Please state how many lines in the rows below contain the string "arrow", with case counting. Reply with the number alone.
begin Data to use
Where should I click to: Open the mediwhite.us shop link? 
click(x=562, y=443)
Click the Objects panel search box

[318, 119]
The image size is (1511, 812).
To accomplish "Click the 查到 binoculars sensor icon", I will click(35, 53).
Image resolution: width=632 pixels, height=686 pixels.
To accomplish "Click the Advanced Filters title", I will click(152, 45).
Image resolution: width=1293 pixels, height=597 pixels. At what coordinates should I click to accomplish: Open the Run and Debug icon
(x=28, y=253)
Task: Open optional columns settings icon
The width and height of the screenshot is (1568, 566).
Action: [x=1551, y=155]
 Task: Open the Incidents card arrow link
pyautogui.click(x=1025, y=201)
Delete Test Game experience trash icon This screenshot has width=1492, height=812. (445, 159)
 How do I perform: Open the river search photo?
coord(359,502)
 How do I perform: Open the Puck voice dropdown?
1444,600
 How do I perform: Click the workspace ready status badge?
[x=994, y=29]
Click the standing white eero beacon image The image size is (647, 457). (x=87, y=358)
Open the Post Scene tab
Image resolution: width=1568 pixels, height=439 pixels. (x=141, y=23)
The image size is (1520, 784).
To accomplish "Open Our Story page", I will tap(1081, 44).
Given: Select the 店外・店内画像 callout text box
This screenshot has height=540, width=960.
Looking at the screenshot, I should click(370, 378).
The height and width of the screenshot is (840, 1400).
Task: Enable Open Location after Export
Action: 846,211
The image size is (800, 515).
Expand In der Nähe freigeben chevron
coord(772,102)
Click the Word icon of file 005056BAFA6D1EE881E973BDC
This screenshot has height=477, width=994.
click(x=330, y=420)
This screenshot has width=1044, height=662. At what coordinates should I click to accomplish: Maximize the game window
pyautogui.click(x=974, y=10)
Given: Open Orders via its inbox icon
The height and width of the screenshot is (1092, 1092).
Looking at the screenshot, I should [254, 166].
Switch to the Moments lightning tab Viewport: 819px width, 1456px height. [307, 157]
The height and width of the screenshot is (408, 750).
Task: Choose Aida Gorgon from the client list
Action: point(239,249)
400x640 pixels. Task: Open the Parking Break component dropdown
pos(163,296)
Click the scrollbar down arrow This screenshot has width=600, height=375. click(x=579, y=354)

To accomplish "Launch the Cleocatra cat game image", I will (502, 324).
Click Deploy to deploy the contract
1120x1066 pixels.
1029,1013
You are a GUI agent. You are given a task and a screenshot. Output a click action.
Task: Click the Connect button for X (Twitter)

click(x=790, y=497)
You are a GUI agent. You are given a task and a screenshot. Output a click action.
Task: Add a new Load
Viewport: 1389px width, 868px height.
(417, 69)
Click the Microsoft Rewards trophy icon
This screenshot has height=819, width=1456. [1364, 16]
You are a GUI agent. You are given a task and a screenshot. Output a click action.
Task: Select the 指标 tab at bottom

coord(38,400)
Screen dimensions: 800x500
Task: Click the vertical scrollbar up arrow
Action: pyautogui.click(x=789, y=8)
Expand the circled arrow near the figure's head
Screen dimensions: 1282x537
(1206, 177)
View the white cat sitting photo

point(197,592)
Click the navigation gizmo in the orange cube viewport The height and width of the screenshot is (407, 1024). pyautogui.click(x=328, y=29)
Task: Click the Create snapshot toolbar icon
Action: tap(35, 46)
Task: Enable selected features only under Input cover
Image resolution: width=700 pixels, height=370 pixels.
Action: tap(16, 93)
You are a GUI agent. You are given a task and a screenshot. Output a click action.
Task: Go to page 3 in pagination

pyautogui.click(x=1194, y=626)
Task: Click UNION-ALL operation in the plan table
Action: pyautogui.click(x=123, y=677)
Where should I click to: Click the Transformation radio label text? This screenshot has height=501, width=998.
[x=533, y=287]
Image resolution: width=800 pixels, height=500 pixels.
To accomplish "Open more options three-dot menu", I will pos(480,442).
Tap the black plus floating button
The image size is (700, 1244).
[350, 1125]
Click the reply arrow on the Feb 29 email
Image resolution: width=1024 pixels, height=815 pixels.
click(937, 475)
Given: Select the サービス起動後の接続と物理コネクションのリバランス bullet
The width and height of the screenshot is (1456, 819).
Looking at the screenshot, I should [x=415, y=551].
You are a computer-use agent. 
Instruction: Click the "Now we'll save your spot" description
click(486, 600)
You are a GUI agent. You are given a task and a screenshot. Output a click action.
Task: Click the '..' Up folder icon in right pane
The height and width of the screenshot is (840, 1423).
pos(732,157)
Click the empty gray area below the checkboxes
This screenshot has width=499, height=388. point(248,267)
end Data to use
▸ Exercise answer
5